However, as you will be outdide the jurisdiction and have no substantial asets worth pursuing, it is unlikley that any bank will progress beyond obtaining a judgement. This will have no real effect on your credit record if you return in 5/6 years time.


----------



## Time (19 Feb 2013)

I would respectfully disagree.

If the judge knew the property was vacant, service by post would not be allowed as the defendant is entitled as a matter of law to have knowledge of the existence of the proceedings. In such circumstances service by other means would be necessary such as a notice in a newspaper or the bank would have to apply for permission to serve documents outside the state. 

There is no way in hell a judge would count posting a letter to a known vacant house as valid service.


----------



## RichInSpirit (19 Feb 2013)

*Black listed and ICB*

I think the banks will be rooting through the ICB's records in 5 or 6 years time looking for customers to borrow money off them. 
That's just my gut feeling.


----------



## steve119 (20 Feb 2013)

I sent a certified letter yesterday morning laying out the situation and when I put in the tracking number today it says "Delivery Refused - Return to Sender".

I sent it to the same exact address all previous paperwork had been going to.

Anyone know any reason the bank would accept letters and acknowledge them but refuse it if it requires them to sign for it?


----------



## 44brendan (20 Feb 2013)

Doesn't make any sense. Keep the envelope as proof that it was refused and resend by ordinary post.


----------



## Time (20 Feb 2013)

Security guard could be instructed not to sign for anything. They could be expecting service of certain documents so are now playing silly buggers by refusing all registered post.

I wonder which bank it is?


----------



## steve119 (20 Feb 2013)

I'd prefer not to say the bank so it doesn't possibly identify me (longshot I'm sure) but they have now requested email or fax.

Good advice on saving the envelope though as I still prefer stronger proof that it was received in case it is ignored.


----------



## Time (20 Feb 2013)

No bother. I has my suspicions as to which bank it is. 

It would be interesting for them to have to explain to the FSO why they are rejecting registered mail.


----------



## Brendan Burgess (20 Feb 2013)

steve119 said:


> I sent a certified letter yesterday morning laying out the situation and when I put in the tracking number today it says "Delivery Refused - Return to Sender".



That has to be in breach of the Consumer Protection Code and Mortgage Arrears Code. 

Having said that , why not email the letter and point out that the delivery was refused? 

I must say, doing the right thing does not seem to be paying any dividends. 

At this stage, I would be tempted to pack your bags and head off. I am not sure , I would even bother telling them.  On reflection, send them the keys and a letter setting out your attempts to resolve the matter. 

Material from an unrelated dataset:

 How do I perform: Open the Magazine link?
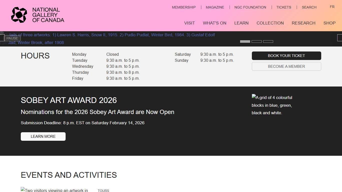tap(215, 7)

I very much doubt they will bother pursuing it. If they did, I very much doubt an Irish judge or a US judge would have much time for them.

Brendan


----------



## steve119 (21 Feb 2013)

Brendan Burgess said:


> At this stage, I would be tempted to pack your bags and head off. I am not sure , I would even bother telling them.  On reflection, send them the keys and a letter setting out your attempts to resolve the matter.



We have had a set date for leaving from the beginning so it is now looking like abandonment is going to be the remedy. We set a date for reply with a reasonable proposal but there is a good chance the buyer is going to say forget it if there isn't any reply within a week. The bank knows all this and although I have offered to meet in person to help the process along, they seem to be intent on dragging their feet.

I'm pretty much prepared for the nuclear option and am documenting accordingly.

Thanks for everyone's feedback.

PS I paid everyone involved (except the bank) costs so I'm not screwing anyone over (again, except the bank) even though we don't really have the money.


----------



## steve119 (27 Feb 2013)

Just an update - The bank responded to my final letter and essentially said "it was against policy" to do any deal whatsoever.

They will only accept a payment scheme we clearly cannot afford so we have been left with no choice but to give back the keys and not pay a penny of the negative equity.

We are currently putting together all of the backup documentation to show the ridiculousness should it ever actually come back on us but we are at the point where it is time to just move on (our move is coming up quick).

Thanks again to all.


----------



## PaddyW (27 Feb 2013)

Good luck in the US Steve, hope all goes well for you.


----------